Zach did remember that one. A pimp had tied one of his working girls to the bed after smacking her around, because she’d shot that night’s profits into her veins. Sick. Sad. But . . . different. They’d both been screaming and hollering when police had arrived and ultimately, they’d had to charge her with assault too, because it had become obvious that she’d used her stiletto to go after his face before he’d thrown her down on the bed and restrained her with some rope. “Not just tie up. Chain,” Zach murmured, picturing the hooks drilled into the wall. The pre-meditation that would have taken. “Anyway, I thought we’d go back three years with the missing persons reports? Dolores estimated that the girl had been dead at least a month, plus the time it took to starve to death, but there’s no telling how long she was in that basement.” No telling how long she’d been in the clutches of a madman. Zach’s muscles tensed once again, but he cut the beginning of his wandering thoughts short. There was no point to that now. The girl—and her family, those who’d loved her—deserved definitive answers. He had a job to do.
“Let’s split ’em up,” Jimmy said. He got up and put on a new pot of coffee, and they started going through the reports, the rain outside continuing to pound on the roof.

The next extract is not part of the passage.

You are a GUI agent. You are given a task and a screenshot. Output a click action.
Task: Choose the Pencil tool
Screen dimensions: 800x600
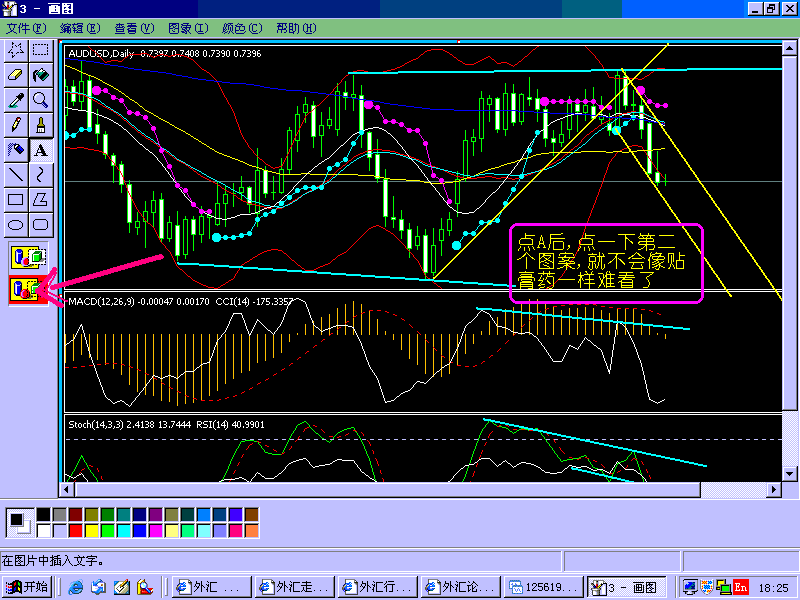coord(16,124)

The girl had had blonde hair, but Dolores had noted that it appeared to be dyed, the roots a darker shade of light to medium brown, so th
ey didn’t use hair color to narrow down the list. Wading through missing persons lists always left a feeling of depression in its wake—so many unsolved disappearances, so much heartache. He hoped to God they’d be able to give peace to at least one group of people left without closure. Once they’d finished, they were left with five names that were possibilities—female, between the ages of eighteen and twenty-five, medium build. It was really all they had to go on for the time being. Three of them were prostitutes, working at the time of their disappearances, one was a twenty-five-year old who worked at a bar in Hyde Park and had never returned home after a shift, and one was a single mom who’d apparently taken her child and left town after an unfavorable custody ruling. Zach put a sixth one aside even though the timing didn’t really work. The UC student had only been reported missing six weeks before, but all the other descriptors fit. He supposed until he received Cathlyn’s official report, they couldn’t be certain about the timing, so he didn’t want to dismiss this girl’s name until he knew more.
Perhaps he’d be able to narrow down the list further after he visited Cathlyn. Or maybe it wasn’t a local missing person at all. Maybe it was a runaway from Idaho who’d made her way to Ohio where she knew someone and stumbled upon some sadistic stranger by chance instead. The job had shown him how often that could be the case. A series of choices—some bad, some good, some seemingly meaningless—could lead you places you’d never set out to go. Because everywhere, all around, other people were making choices too. Paths were crossing, separations were closing, lives were commingling. Sometimes he wondered if there was any order to it at all, or if they were all just helpless victims of happenstance.